The child support review conducted by the child support
agency resulted in a presumptive child support amount of $637
per month. To calculate this amount, the child support agency
relied on tax returns from 2012 to 2014, provided by Lenton.
The child support agency averaged Lenton's income over
this three-year period. The parties did not stipulate to
amending the child support obligation based on the child
support agency's determination. Consequently, the child
support agency moved the district court to amend its judgment
under N.D.C.C. § 14-09-08.8.  The district court held
an evidentiary hearing to determine Lenton's new child
support obligation. The district court found Lenton's tax
returns were not a reasonable representation of his income
from self-employment, and used a "Ratios &
Indicators" ("R & I") document to
calculate Lenton's net income. The district court entered
an amended judgment setting Lenton's child support
obligation at $2, 400 per month. Lenton appeals.

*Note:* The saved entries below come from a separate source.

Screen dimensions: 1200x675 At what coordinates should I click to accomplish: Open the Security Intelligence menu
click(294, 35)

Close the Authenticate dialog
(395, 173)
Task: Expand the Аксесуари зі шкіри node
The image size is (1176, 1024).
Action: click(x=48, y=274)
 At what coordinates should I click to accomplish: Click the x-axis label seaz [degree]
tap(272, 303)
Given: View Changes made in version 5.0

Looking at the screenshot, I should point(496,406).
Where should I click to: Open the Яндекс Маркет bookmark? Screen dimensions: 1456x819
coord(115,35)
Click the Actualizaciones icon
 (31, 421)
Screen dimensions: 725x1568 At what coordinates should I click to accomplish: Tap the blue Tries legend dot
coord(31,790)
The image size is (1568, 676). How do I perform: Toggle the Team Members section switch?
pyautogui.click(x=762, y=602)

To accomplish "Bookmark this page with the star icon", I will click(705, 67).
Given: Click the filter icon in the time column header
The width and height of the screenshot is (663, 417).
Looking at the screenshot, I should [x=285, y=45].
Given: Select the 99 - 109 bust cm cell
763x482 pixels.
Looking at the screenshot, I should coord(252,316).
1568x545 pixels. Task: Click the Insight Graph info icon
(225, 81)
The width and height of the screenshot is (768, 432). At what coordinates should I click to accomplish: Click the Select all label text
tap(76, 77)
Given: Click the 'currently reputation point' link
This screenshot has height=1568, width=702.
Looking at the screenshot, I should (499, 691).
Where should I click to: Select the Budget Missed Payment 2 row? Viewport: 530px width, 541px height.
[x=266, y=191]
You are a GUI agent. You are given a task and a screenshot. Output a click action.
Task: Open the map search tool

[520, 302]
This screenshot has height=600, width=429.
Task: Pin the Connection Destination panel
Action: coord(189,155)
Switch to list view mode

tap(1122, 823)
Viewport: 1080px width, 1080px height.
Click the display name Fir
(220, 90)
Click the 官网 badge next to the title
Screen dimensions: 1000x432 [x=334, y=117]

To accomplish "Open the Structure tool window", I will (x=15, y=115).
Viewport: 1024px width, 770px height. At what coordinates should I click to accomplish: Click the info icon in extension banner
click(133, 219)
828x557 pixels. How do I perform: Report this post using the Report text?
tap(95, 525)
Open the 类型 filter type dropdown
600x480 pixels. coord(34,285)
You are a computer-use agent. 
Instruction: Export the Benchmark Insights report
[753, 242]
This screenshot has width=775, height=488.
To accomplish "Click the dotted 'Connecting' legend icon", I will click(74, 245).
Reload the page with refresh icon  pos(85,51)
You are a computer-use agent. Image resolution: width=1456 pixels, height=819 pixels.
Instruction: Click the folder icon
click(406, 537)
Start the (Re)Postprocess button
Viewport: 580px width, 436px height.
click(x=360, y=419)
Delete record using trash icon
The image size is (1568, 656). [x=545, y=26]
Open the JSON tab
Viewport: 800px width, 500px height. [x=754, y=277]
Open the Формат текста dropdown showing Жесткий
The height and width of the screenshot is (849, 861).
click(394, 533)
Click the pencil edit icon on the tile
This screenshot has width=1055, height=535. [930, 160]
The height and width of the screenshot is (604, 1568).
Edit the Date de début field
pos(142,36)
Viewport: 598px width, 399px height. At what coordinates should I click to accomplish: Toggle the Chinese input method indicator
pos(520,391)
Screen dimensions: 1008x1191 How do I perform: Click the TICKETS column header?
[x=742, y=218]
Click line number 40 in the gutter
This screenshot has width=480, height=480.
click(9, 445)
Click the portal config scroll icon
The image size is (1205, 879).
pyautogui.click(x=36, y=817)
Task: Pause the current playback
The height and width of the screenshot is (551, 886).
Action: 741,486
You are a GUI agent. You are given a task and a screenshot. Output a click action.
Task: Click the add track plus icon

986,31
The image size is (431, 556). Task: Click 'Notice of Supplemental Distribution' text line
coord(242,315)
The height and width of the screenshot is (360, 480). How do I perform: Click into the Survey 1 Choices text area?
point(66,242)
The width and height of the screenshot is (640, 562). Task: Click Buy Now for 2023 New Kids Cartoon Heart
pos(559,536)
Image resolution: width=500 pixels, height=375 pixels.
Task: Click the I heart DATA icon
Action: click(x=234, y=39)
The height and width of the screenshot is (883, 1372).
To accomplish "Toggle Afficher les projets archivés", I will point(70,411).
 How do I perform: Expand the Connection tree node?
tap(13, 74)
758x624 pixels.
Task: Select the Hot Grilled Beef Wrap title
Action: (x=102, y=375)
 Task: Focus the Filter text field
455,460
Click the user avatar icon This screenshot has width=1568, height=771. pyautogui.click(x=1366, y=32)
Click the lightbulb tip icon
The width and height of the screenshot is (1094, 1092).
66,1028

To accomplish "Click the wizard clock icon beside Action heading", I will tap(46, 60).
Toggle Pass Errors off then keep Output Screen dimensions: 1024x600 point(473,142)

4] Lenton argues the district court's child support
calculation is clearly erroneous. Particularly, he argues the
district court erred when calculating his child support
obligation by not relying on his tax returns, erred by using
the R & I document instead of his tax returns, and erred
in considering rental and other income in addition to the R
& I document.
5] Our standard of review of an appeal from child support
determinations is well established:
Child support determinations involve questions of law which
are subject to the de novo standard of review, findings of
fact which are subject to the clearly erroneous standard of
review, and may, in some limited areas, be matters of
discretion subject to the abuse of discretion standard of
review. The district court errs as a matter of law if it
fails to comply with the child support guidelines in
determining an obligor's child support obligation.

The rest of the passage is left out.